LitWorld's 5 Read Aloud Tips & Best Books to Read Aloud

At LitWorld, we believe that you are never too old to enjoy a read aloud. Not only does reading aloud help you create warm and special family memories, it also demonstrates good reading habits to up and coming young readers. Here 5 tips for an engaging read aloud and 5 books that we love to read aloud!

1. Choose a book with relevant themes.

Children feel all emotions deeply. The best part about a good picture book is that under the seemingly simple story runs a deeper theme that can often open up larger, important discussions. If you notice your child is trying to make sense of a new experience, positive or negative, use your read aloud time as a pathway to discuss what your child is going through. Try "Chrysanthemum" by Kevin Henkes. This book is about a mouse named Chrysanthemum who learns that being different is something to be celebrated.

2. Choose a book with repetition and rhythm.

Familiar rhythms embedded in a text make reading aloud a soothing and relaxing experience for your child. Many books use repetition to allow children who cannot yet read independently to participate in the read aloud and develop a love of language. Try "Blueberries for Sal" by Robert McCloskey. This book, about a girl named Sal who goes on a big adventure while blueberry picking with her mother, comes alive during a read aloud with its use of sound imagery.

3. Choose a book with great illustrations.

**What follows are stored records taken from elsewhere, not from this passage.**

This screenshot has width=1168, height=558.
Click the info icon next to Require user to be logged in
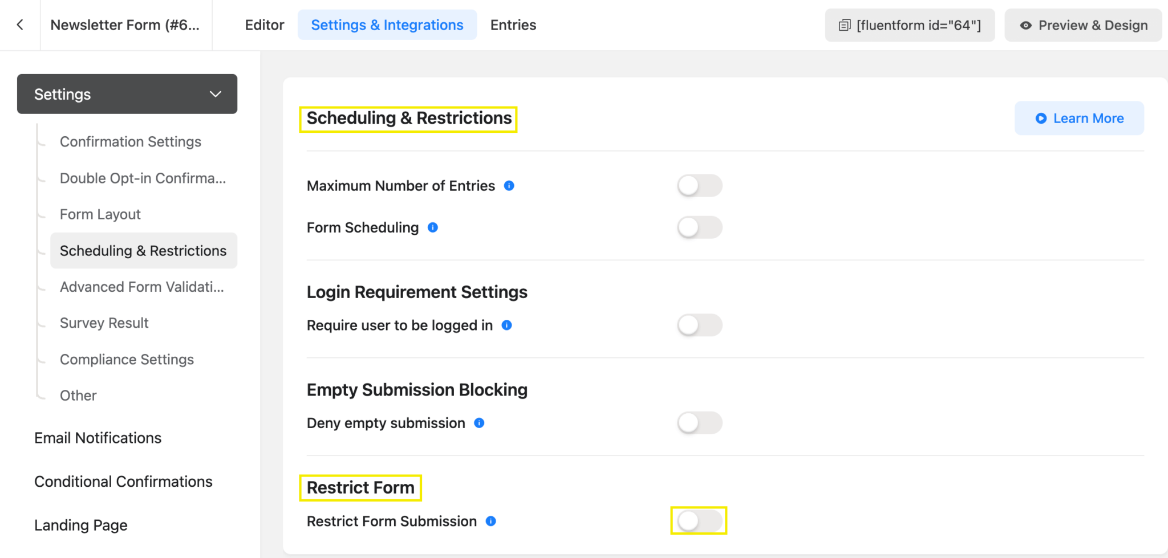506,325
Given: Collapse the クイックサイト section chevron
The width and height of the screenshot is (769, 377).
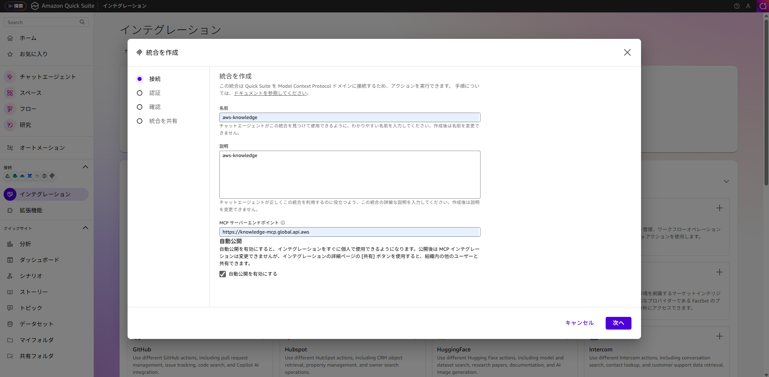Looking at the screenshot, I should pyautogui.click(x=85, y=228).
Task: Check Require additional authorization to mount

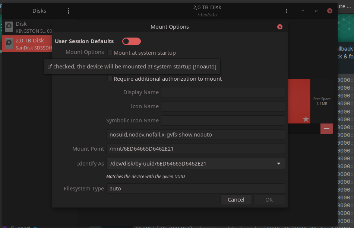Action: click(110, 78)
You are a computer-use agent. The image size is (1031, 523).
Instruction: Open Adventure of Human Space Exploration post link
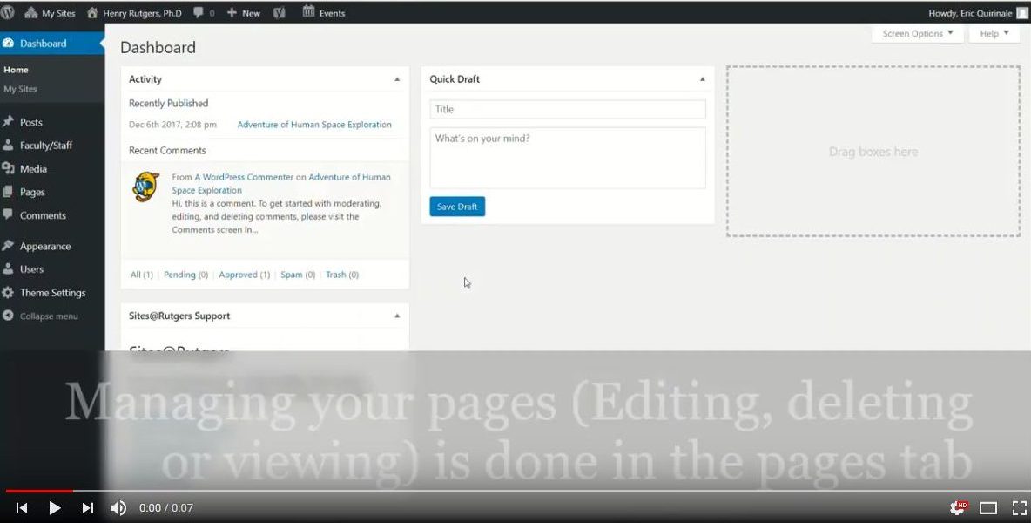point(314,125)
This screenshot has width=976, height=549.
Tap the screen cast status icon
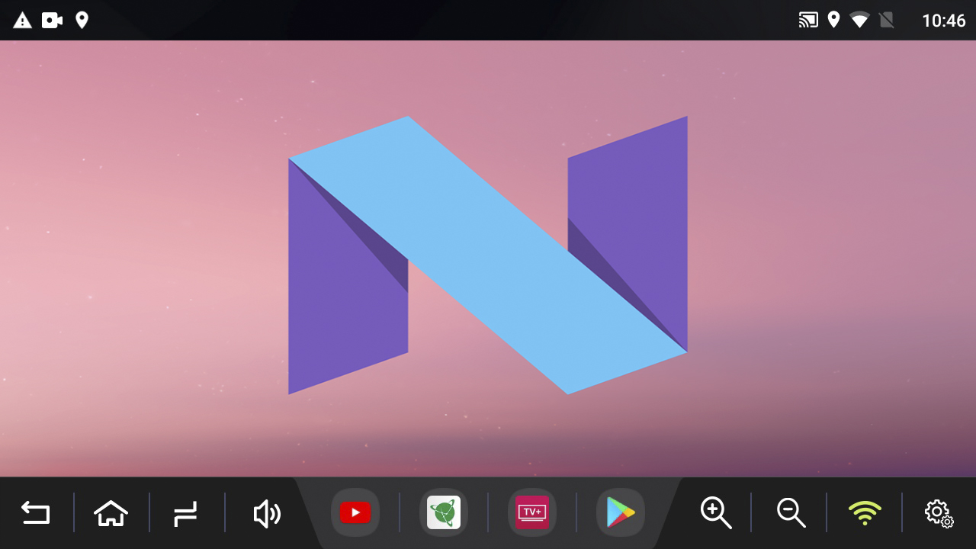[x=808, y=21]
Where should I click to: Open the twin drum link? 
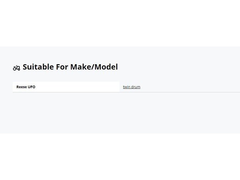132,87
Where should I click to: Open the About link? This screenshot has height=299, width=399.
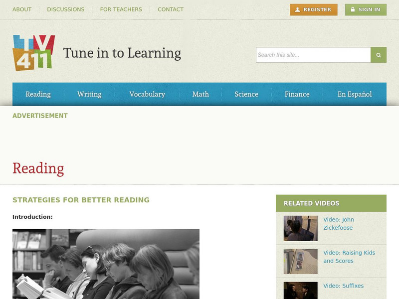click(22, 9)
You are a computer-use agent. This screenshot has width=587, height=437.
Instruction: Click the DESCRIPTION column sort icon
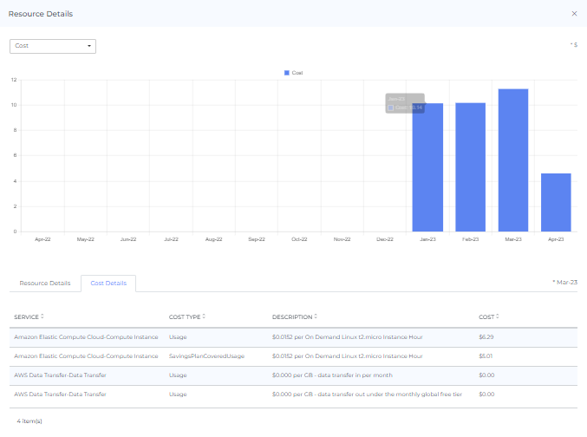tap(316, 316)
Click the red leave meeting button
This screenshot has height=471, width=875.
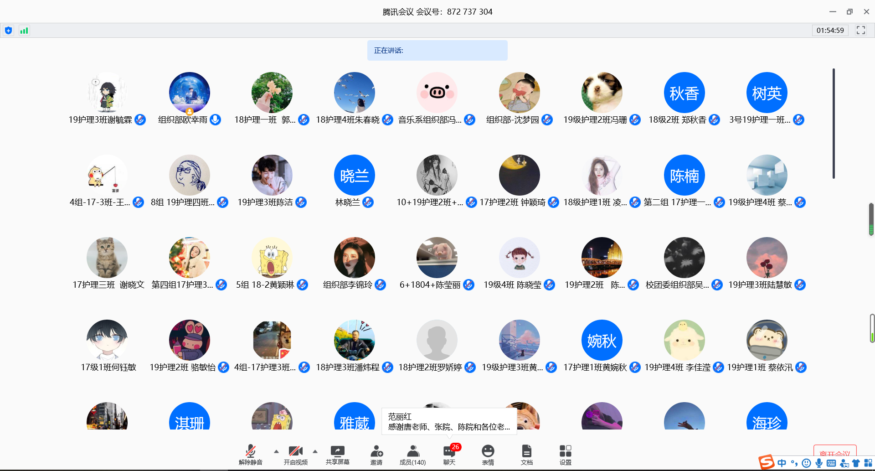[834, 453]
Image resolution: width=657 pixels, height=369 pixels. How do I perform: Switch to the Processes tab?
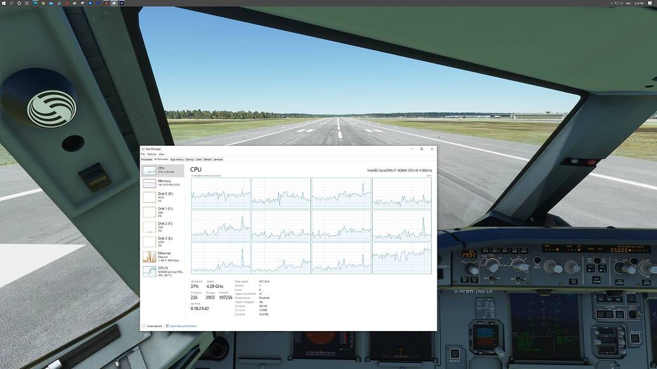pos(147,159)
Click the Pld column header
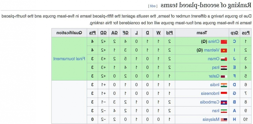 pos(169,33)

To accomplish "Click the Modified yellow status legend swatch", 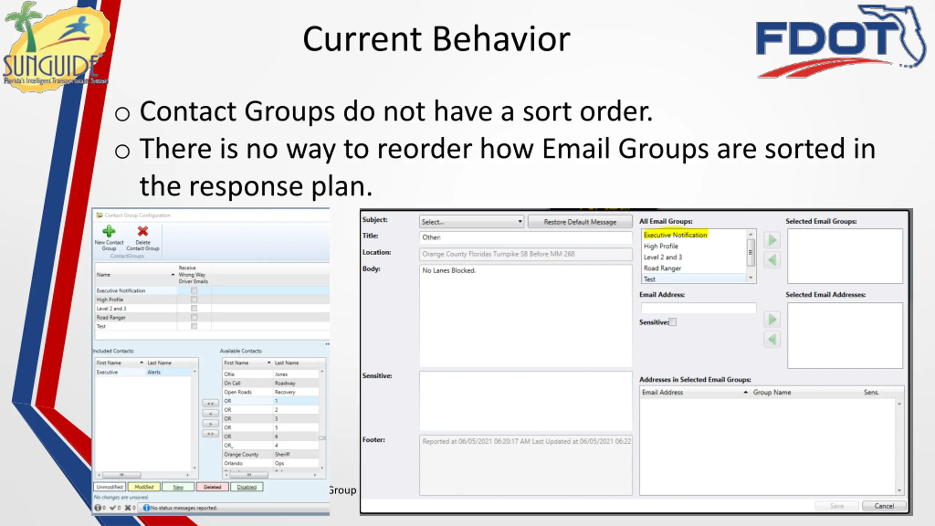I will pyautogui.click(x=144, y=487).
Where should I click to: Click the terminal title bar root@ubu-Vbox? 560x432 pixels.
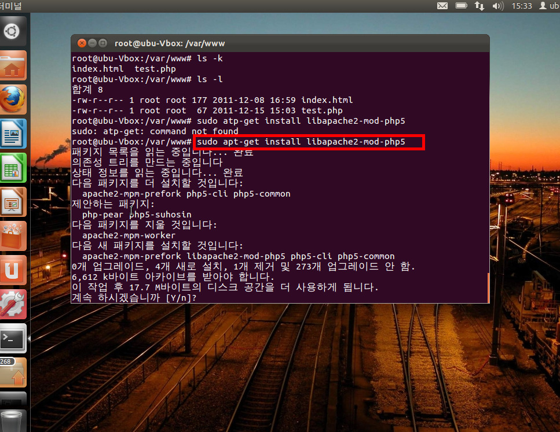pyautogui.click(x=278, y=43)
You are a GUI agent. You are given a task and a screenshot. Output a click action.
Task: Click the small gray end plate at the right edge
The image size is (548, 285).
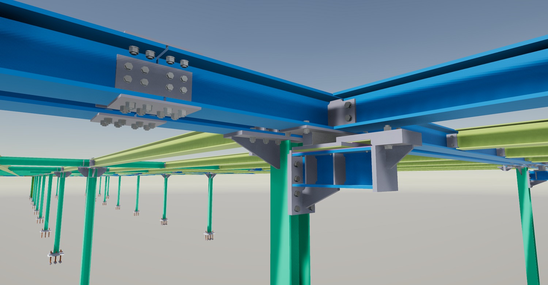[452, 141]
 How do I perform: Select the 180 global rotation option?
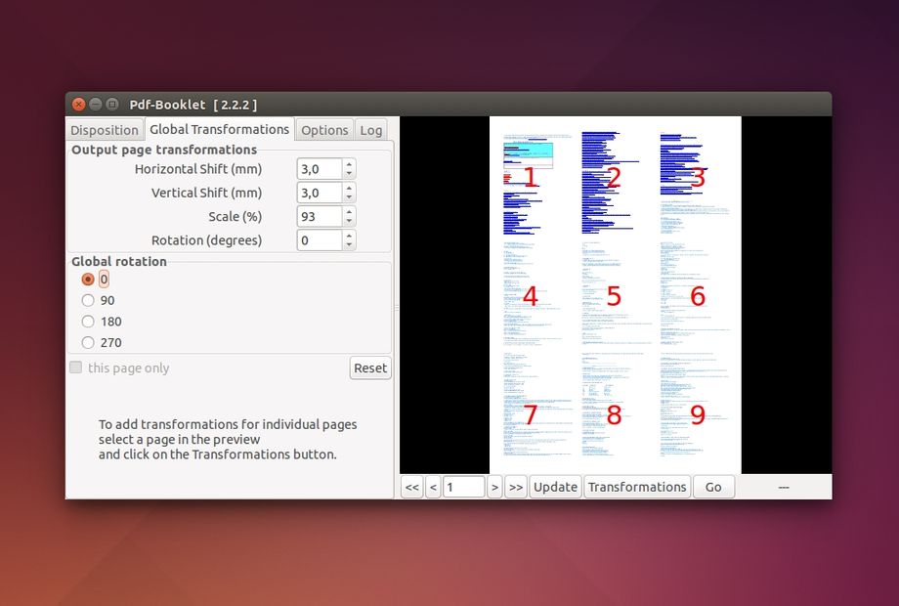[88, 322]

Good readers study illustrations and images as closely as the words on a page to make sense of what they are reading. By choosing a book with stimulating visual images, a child can practice visual literacy. Each page offers a wonderful, teachable moment in which to pause and talk about what is happening in the story. Try "Sleep Like A Tiger" by Mary Logue, Illustrated by Pamela Zagarensky. The warm images of this book are filled with details perfect for talking and lingering.

4. Choose a variety of texts.

A meticulously woven tale of adventure, a beautiful poem, a thought provoking article, lifelong readers enjoy all of this and more. It is important to see your read aloud time as an opportunity to widen your child's perspective. By choosing diverse texts to read aloud, a child will appreciate different forms of writing that he may never have explored on his own. Try "Actual Size" by Steve Jenkins. This book contains a wealth of information about the animal and plant world and the interactive illustrations will have kids going back for more.

5. Choose a book you've read before.

You've probably noticed that your child requests the same read aloud over and over again. This is a great habit to cultivate! Good readers often re-read texts, thereby increasing reading fluency and deepening comprehension. Don't hesitate to encourage your child to engage with the same text multiple times and encourage a deeper understanding of the text by asking questions about the story that leads to different interpretations. Try "The Gift of Nothing" by Patrick McDonnell. Ponder over the meaning of friendship with Mooch as he searches for the perfect gift for his best friend, Earl.